Il secondo avvenimento è stata la decisione politica di aderire alla coalizione elettorale che ha portato all’elezione del sindaco Franco Ceccuzzi. Di aderirvi senza mostrare a sufficienza alcuni segni di critica con quanto fatto in precedenza dalla stessa coalizione (evidenziato invece a suo tempo in sede di dibattito consiliare) e senza rivendicare con forza i risultati da noi ottenuti durante il precedente mandato; in altre parole non ci siamo diversificati significativamente dai nostri ormai ex-alleati di governo. Inoltre abbiamo aderito a quella coalizione non tramite una lista di Rifondazione Comunista (o al limite della Federazione della Sinistra, che oggi non ha più, secondo noi, neppure una propria identità), ma attraverso una lista civica con un nome ed una composizione che ingeneravano ulteriore confusione sulla nostra identità, con rappresentanti che fino a pochi mesi prima avevano militato in formazioni politiche collocate nei modi più diversi alle elezioni del 2011.

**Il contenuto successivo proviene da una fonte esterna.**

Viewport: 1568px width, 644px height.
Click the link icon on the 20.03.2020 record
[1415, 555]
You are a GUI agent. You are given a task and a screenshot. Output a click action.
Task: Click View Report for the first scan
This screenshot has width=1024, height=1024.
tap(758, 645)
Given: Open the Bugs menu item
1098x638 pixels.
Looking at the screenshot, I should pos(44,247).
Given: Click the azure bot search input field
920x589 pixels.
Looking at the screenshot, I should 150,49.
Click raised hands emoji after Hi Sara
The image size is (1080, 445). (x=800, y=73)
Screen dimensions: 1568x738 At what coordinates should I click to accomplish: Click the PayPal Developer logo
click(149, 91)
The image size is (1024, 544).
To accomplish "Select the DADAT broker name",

L’evoluzione del contesto politico cittadino, nazionale ed internazionale riteniamo non offra più le condizioni fondamentali e i requisiti minimi per una nostra partecipazione ad alleanze di governo con il Partito Democratico. Sul versante cittadino ciò non è possibile a causa delle prassi messe in atto nel territorio: la politica dell’edilizia nel territorio comunale (eccessivo numero di nuovi edifici che spesso rimangono inutilizzati e scarsa attenzione al riutilizzo pubblico di vecchi contenitori, ultimo il caso dell’ex-cinema Moderno); la gestione di Banca e Fondazione MPS (sempre più espropriati alla collettività); l’Università (la cui crisi non è determinata dal caso, ma ha responsabilità emerse anche su articoli di stampa); e infine neppure una parola sul rispetto dell’esito referendario relativo ai Beni Comuni, l’acqua in primo luogo. Sul versante nazionale l’appoggio incondizionato del PD al governo Monti, che taglia senza tregua risorse e diritti alle fasce deboli della popolazione. In campo internazionale non c’è cenno a cambiamenti, con l’aspetto della convenienza economica che detta la linea della politica estera (sostegno a tutte le guerre che rafforzano la supremazia ?occidentale? con l’appoggio o addirittura l’iniziativa del presidente Napolitano e per contro l’attenzione selettiva alla violazione dei diritti umani a seconda di chi la esercita; il caso più emblematico è lo strangolamento della popolazione palestinese in primis quella della Striscia di Gaza, che nessuno vede).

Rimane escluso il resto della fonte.